Il carbone vegetale, conosciuto anche come carbone attivo (o carbone attivato), è una polvere nera di origine naturale che può derivare dalla betulla, dal pino, dal salice e dal pioppo, ma anche da gusci di noce e cocco.

Si ottiene trattando il legno a temperature molto alte (arrivano spesso fino ai 600 gradi), in un ambiente all’interno del quale la presenza di ossigeno è decisamente scarsa. Al termine di questa fase, la cosiddetta carbonizzazione, si passa poi ad un nuovo momento della lavorazione che prevede l’impiego di gas, aria o vapore acqueo. Obiettivo di questa operazione è assicurare al prodotto finito il giusto grado di porosità e capacità assorbente. Grazie a moderni procedimenti si ottiene insomma lo stesso risultato che la natura raggiunge lentamente e con pazienza solo nel corso dei millenni. Una volta composto, il carbone vegetale si presenta ai nostri occhi come una sorta di spugna porosa e rigida, fragile e leggera.

 

A cosa serve il carbone vegetale?

Il carbone vegetale nasce come antitossico, utilizzato in casi di avvelenamento alimentare come quello da funghi e cibi scaduti (o conservati male), oltre che nei casi di avvelenamento da farmaci.

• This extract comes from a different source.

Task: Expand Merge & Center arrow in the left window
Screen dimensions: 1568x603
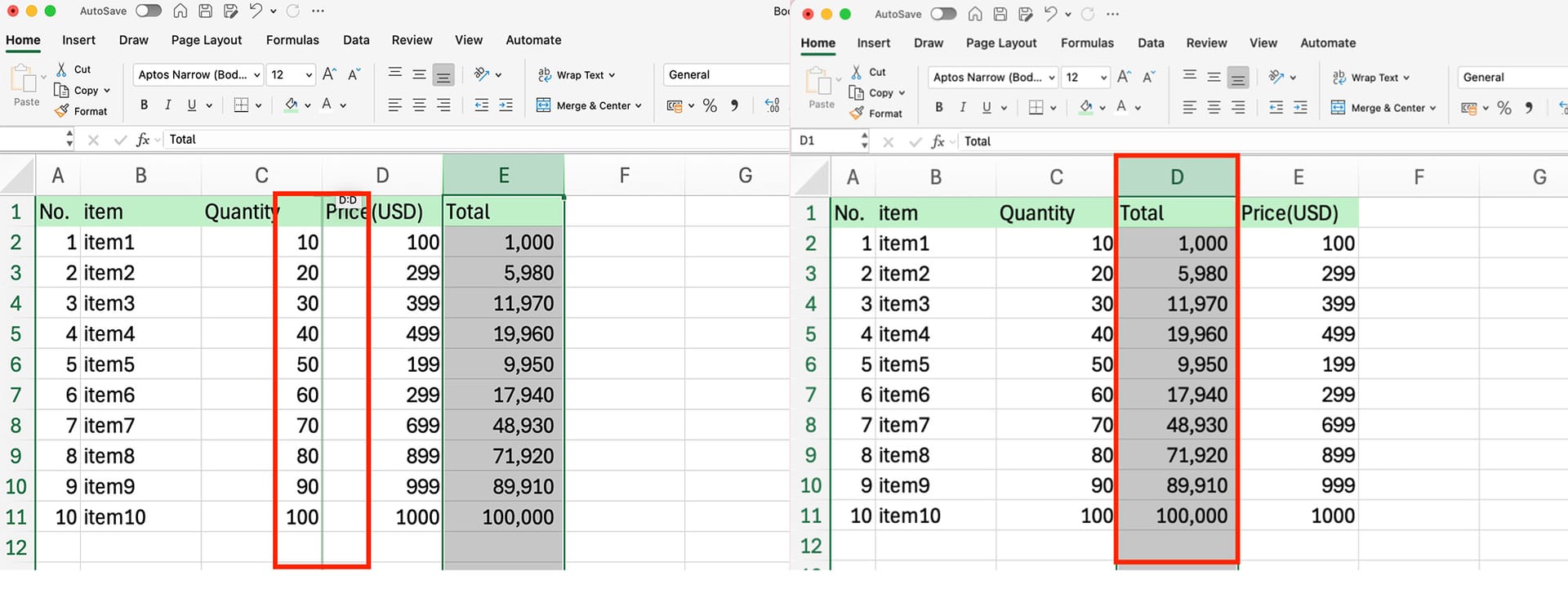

Ciò accade perché questa sostanza ha l’indiscutibile capacità di assorbire e inglobare l’elemento tossico, passando poi direttamente all’intestino per essere eliminato (senza quindi coinvolgere l’apparato digerente che assimilerebbe la tossicità finendo per danneggiare tutto il corpo).

Fin dall’antichità sono riconosciute al carbone vegetale proprietà disinfettanti e depurative: veniva ad esempio costantemente utilizzato per rendere potabile l’acqua, mentre nell’800 l’industria tessile lo impiegava per rimuovere gli odori e i colori dell’acqua trattata durante i vari processi produttivo.

Oggi il carbone vegetale viene utilizzato anche in campo medico, in particolare prima di specifici esami strumentali (ad esempio l’ecografia addominale): la sua capacità di assorbire i gas intestinali risulta infatti essenziale, considerato che la presenza di gas rischia di inficiare l’esame stesso rendendone impossibile l’interpretazione.

I benefici del carbone vegetale generalmente riconosciuti sono davvero moltissimi. È infatti decisamente indicato per risolvere tutti i problemi di digestione, gonfiore e acidità di stomaco, dolore addominale e reflusso gastrico. Grazie alle capacità assorbenti (sia di gas che di solidi) è perfetto anche per contrastare l’alitosi, ridurre il meteorismo e far fronte a fastidiosissimi (e dolorosi) attacchi di colite.

Il carbone vegetale si rivela poi anche un valido alleato in caso di ipocolesterolemia, mentre un suo utilizzo probabilmente meno noto è quello che prevede l’applicazione diretta sulla pelle in caso di punture di insetti e ragni.

 

Carbone vegetale: come assumerlo?

La dose consigliata di carbone vegetale dipende soprattutto dall’obiettivo che si intende raggiungere. Per trattare i gonfiori di origine addominale bisognerebbe assumerne circa 2 grammi al giorno, lontano dai pasti e da altri farmaci, specie antibiotici (che altrimenti verrebbero assorbiti ed eliminati dal corpo). Per le tensioni addominali collegate alla digestione è consigliata invece l’assunzione appena dopo i pasti (in questo circa 1 grammo al giorno). Se il tuo obiettivo fosse sgonfiare rapidamente l’addome, una buona strategia potrebbe essere rappresentata dall’accompagnare l’assunzione del carbone con estratti ad azione tipicamente carminativa come il finocchio o il cumino.

In generale non è sbagliato sostenere che un utilizzo eccessivamente (e immotivatamente) prolungato del carbone vegetale, possa causare costipazione, e proprio questo è anche il motivo per cui è talvolta sconsigliato a chi soffre di stipsi. Se invece ti chiedi il carbone vegetale dopo quanto fa effetto, il consiglio è prevedere almeno dieci giorni dalla prima assunzione.

Il consumo di carbone vegetale ha insomma benefici indiscutibili (sempre a patto che il periodo di utilizzo non sia troppo lungo): le uniche controindicazioni riguardano particolari categorie di soggetti come i bambini, le donne incinte e tutte le persone che sono sottoposte a terapie farmacologiche piuttosto complesse.